TASK PROMPT:
Rewrite the lines starting with the one that contains "Select the User option in the menu" and going on through the one that contains "[x=132, y=39]", with "Click the" replaced by "Tap the" and everything else left unchanged.

Pointing rows for text and elements
====================

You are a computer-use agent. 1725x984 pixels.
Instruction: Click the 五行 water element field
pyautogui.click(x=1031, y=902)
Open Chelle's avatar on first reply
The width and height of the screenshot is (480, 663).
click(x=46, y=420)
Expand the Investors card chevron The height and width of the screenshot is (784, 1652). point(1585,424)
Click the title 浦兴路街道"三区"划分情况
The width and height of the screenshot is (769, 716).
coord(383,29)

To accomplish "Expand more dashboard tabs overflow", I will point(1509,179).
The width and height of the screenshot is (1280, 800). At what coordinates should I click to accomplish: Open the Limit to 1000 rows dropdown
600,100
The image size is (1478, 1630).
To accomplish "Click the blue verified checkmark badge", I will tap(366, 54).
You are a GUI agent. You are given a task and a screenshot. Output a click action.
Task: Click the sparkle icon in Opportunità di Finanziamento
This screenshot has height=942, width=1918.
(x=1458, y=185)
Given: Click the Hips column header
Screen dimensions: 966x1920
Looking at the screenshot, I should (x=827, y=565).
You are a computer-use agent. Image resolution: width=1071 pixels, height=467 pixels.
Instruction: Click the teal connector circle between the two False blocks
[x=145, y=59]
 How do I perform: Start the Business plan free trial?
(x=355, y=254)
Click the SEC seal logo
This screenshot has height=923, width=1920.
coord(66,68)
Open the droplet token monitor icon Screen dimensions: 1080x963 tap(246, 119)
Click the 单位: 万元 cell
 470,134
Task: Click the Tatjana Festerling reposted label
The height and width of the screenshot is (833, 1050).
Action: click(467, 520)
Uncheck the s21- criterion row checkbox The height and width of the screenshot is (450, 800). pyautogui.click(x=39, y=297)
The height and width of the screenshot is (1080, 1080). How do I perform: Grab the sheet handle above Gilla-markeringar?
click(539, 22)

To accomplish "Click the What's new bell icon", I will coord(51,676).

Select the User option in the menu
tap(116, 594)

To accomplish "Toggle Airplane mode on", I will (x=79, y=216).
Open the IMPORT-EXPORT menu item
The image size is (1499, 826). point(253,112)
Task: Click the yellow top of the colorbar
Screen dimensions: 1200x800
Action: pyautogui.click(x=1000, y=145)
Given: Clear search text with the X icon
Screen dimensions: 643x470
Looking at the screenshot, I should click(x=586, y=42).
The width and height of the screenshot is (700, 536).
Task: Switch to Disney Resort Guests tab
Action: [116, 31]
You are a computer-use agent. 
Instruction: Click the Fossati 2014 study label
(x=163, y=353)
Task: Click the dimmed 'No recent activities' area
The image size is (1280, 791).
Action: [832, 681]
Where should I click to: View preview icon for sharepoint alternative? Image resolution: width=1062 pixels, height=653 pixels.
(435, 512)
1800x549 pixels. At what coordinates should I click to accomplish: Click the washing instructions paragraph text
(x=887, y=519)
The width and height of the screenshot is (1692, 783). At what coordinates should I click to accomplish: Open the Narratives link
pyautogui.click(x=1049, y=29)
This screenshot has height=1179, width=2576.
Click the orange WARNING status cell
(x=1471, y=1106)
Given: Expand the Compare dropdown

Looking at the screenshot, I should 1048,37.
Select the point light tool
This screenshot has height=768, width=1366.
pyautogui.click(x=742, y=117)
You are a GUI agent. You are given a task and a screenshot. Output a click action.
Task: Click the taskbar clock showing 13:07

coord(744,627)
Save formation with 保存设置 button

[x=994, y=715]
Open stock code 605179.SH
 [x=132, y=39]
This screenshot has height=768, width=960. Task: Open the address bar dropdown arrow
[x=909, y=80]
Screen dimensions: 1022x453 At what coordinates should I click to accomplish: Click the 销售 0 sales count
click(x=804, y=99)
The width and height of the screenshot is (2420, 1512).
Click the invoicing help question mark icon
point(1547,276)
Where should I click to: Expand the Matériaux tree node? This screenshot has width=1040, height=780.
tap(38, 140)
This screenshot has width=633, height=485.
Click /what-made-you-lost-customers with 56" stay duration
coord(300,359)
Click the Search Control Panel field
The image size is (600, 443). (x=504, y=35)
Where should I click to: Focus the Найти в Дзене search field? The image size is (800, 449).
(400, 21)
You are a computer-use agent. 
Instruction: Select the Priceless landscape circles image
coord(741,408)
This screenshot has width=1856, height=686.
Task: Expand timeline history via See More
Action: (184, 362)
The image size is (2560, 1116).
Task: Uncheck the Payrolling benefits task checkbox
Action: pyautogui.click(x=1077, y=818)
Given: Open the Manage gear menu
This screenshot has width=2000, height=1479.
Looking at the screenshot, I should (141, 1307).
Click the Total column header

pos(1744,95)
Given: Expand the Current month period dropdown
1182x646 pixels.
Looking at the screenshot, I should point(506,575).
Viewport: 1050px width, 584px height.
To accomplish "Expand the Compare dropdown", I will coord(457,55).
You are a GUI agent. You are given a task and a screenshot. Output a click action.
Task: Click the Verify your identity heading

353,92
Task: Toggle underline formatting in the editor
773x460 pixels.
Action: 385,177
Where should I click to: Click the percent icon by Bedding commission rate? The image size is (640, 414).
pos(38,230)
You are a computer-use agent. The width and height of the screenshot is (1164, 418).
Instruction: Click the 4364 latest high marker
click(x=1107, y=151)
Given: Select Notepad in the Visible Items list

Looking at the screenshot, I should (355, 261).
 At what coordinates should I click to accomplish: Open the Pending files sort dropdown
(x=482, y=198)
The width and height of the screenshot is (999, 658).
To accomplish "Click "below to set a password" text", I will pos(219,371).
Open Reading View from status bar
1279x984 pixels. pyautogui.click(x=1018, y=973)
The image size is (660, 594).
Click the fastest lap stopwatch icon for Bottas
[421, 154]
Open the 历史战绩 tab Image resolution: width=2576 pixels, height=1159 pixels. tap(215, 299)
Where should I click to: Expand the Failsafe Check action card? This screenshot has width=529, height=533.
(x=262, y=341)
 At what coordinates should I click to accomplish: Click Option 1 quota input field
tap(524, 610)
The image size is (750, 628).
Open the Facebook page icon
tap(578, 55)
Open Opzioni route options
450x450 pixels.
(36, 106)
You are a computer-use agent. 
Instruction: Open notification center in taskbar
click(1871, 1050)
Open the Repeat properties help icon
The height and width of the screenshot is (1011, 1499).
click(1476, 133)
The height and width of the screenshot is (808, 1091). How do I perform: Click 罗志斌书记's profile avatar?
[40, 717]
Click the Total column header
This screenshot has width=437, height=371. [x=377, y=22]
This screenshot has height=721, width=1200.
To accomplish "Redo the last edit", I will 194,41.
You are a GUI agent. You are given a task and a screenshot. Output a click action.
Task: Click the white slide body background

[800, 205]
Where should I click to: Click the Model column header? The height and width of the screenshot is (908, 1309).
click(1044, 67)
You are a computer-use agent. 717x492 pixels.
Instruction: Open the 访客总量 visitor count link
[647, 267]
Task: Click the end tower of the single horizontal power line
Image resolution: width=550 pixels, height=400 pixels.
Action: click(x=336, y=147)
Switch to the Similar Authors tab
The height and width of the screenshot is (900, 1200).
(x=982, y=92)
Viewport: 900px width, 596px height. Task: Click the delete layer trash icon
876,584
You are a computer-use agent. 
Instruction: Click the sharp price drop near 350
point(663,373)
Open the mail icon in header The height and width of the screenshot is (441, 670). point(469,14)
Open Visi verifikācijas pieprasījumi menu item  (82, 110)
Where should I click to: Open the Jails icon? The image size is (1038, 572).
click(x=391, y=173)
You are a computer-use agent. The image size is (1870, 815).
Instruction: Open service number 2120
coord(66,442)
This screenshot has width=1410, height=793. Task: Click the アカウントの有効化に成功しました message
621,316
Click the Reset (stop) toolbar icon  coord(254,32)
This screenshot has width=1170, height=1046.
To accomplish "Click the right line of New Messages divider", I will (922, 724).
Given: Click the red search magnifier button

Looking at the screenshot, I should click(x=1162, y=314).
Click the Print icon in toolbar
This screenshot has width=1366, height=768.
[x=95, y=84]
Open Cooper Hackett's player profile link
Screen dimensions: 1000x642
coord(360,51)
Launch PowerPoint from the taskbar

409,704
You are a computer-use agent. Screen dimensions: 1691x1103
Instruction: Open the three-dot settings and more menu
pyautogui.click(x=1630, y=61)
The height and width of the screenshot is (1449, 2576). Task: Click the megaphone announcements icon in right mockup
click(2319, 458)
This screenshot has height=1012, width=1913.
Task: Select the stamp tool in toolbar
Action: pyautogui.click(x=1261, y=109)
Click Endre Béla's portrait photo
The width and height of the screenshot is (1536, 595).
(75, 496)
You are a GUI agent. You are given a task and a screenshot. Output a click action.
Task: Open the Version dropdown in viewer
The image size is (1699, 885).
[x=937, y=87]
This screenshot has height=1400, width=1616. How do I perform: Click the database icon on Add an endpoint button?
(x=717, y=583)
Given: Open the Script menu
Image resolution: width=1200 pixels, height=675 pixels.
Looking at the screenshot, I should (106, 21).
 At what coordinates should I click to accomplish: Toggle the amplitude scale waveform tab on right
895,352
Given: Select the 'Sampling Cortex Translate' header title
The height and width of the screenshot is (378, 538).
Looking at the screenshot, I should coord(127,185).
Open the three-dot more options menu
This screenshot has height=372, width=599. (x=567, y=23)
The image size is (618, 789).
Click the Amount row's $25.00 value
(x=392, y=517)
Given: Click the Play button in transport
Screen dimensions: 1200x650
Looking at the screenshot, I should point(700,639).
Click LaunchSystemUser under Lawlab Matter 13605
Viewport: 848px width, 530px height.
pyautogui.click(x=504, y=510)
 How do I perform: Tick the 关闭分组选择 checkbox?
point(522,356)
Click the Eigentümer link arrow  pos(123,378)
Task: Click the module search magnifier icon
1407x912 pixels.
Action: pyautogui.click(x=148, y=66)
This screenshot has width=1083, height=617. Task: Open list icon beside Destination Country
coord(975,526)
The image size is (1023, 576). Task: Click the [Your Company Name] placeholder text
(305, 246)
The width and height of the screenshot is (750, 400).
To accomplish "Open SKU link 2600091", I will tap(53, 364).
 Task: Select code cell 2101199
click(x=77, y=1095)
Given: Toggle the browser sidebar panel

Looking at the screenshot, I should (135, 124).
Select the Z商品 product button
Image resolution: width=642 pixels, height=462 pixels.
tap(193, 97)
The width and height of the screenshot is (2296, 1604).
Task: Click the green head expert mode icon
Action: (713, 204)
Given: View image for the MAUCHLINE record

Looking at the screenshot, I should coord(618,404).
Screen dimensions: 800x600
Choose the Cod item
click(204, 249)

====================

SOLUTION:
Select the User option in the menu
tap(116, 594)

To accomplish "Toggle Airplane mode on", I will (x=79, y=216).
Open the IMPORT-EXPORT menu item
The image size is (1499, 826). point(253,112)
Task: Tap the yellow top of the colorbar
Screen dimensions: 1200x800
Action: pyautogui.click(x=1000, y=145)
Given: Clear search text with the X icon
Screen dimensions: 643x470
Looking at the screenshot, I should click(x=586, y=42).
The width and height of the screenshot is (700, 536).
Task: Switch to Disney Resort Guests tab
Action: [116, 31]
You are a computer-use agent. 
Instruction: Tap the Fossati 2014 study label
(x=163, y=353)
Task: Tap the dimmed 'No recent activities' area
The image size is (1280, 791).
Action: [832, 681]
Where should I click to: View preview icon for sharepoint alternative? Image resolution: width=1062 pixels, height=653 pixels.
(435, 512)
1800x549 pixels. At what coordinates should I click to accomplish: Tap the washing instructions paragraph text
(x=887, y=519)
The width and height of the screenshot is (1692, 783). At what coordinates should I click to accomplish: Open the Narratives link
pyautogui.click(x=1049, y=29)
This screenshot has height=1179, width=2576.
Tap the orange WARNING status cell
(x=1471, y=1106)
Given: Expand the Compare dropdown

Looking at the screenshot, I should 1048,37.
Select the point light tool
This screenshot has height=768, width=1366.
pyautogui.click(x=742, y=117)
You are a GUI agent. You are given a task and a screenshot. Output a click action.
Task: Tap the taskbar clock showing 13:07

coord(744,627)
Save formation with 保存设置 button

[x=994, y=715]
Open stock code 605179.SH
 [x=132, y=39]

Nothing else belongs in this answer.